I'm having difficulty with a job (parent) that triggers multiple parallel runs of another job (child) in batches (e.g. 10 parallel runs per batch).
Occasionally some of the parallel "child" jobs will crash a few minutes in-- either during or immediately after cluster initialization. The crashed runs terminate with a 'Cancelled' result status.

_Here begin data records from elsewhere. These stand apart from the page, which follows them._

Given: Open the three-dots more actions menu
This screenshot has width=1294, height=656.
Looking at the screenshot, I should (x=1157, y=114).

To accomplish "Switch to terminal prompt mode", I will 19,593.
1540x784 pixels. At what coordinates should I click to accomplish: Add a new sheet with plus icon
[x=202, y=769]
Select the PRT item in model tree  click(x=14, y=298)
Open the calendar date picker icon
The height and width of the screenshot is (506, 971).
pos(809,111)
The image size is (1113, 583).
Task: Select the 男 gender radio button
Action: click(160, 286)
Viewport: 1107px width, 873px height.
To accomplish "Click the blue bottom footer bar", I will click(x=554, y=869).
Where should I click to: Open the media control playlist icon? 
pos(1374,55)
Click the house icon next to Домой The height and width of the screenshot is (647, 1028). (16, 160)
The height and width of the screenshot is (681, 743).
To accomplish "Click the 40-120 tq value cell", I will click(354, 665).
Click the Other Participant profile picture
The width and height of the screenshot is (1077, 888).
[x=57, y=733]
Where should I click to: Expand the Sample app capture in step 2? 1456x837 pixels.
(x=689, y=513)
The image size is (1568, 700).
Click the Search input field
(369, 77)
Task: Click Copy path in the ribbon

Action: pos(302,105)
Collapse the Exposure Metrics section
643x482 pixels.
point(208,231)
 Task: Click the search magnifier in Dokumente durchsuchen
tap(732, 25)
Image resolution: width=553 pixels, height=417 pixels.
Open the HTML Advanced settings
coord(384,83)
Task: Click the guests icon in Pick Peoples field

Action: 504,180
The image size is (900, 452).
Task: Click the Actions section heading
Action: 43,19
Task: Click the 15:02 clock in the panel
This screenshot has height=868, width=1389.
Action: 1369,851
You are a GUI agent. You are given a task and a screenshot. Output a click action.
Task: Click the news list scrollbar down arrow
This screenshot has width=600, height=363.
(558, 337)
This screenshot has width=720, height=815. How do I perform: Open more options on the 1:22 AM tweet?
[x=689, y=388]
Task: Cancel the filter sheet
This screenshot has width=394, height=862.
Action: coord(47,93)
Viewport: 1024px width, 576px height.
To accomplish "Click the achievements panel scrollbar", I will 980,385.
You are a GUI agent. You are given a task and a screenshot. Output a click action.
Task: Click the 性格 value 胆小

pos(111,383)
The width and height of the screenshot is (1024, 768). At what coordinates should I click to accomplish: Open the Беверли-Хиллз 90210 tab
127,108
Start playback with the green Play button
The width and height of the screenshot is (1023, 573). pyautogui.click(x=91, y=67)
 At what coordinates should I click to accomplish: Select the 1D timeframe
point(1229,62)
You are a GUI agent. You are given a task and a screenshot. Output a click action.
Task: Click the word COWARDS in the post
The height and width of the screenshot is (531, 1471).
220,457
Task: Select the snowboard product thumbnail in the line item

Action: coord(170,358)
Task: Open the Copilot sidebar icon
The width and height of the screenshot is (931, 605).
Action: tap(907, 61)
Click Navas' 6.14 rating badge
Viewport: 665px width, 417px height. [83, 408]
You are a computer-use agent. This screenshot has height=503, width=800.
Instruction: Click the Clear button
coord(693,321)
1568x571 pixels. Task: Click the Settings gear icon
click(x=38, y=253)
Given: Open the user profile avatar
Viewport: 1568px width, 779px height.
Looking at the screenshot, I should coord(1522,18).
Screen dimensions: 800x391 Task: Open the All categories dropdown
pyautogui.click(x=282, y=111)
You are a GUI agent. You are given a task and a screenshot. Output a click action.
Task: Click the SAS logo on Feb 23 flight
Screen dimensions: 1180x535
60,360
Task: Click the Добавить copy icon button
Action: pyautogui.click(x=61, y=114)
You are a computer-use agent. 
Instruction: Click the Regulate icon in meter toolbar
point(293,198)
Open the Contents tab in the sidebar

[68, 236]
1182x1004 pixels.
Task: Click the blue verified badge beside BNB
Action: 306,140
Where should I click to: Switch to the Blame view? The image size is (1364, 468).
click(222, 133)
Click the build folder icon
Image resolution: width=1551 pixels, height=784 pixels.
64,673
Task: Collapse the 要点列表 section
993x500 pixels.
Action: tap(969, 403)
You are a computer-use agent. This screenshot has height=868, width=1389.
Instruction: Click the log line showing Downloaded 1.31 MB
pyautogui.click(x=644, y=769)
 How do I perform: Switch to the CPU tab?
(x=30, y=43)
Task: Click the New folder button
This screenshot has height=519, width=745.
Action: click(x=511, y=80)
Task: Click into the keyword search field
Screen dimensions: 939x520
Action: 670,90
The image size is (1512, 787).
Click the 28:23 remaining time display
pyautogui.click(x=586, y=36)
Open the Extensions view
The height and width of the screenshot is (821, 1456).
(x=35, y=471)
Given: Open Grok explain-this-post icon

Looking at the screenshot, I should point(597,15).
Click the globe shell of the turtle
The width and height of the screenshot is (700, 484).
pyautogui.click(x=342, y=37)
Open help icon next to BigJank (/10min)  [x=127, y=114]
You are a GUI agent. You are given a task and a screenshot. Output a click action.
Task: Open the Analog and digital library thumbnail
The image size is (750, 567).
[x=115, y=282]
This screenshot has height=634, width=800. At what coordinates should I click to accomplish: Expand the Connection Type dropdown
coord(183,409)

Seemingly relevant excerpt from the log4j output:
Caused by: java.sql.SQLNonTransientConnectionException: Too many connections
at org.mariadb.jdbc.internal.util.exceptions.ExceptionMapper.get(ExceptionMapper.java:175)
at org.mariadb.jdbc.internal.util.exceptions.ExceptionMapper.getException(ExceptionMapper.java:110)
at org.mariadb.jdbc.internal.protocol.AbstractConnectProtocol.connectWithoutProxy(AbstractConnectProtocol.java:1107)
at org.mariadb.jdbc.internal.util.Utils.retrieveProxy(Utils.java:502)
at org.mariadb.jdbc.MariaDbConnection.newConnection(MariaDbConnection.java:155)
at org.mariadb.jdbc.Driver.connect(Driver.java:86)
at java.sql.DriverManager.getConnection(DriverManager.java:664)
at java.sql.DriverManager.getConnection(DriverManager.java:208)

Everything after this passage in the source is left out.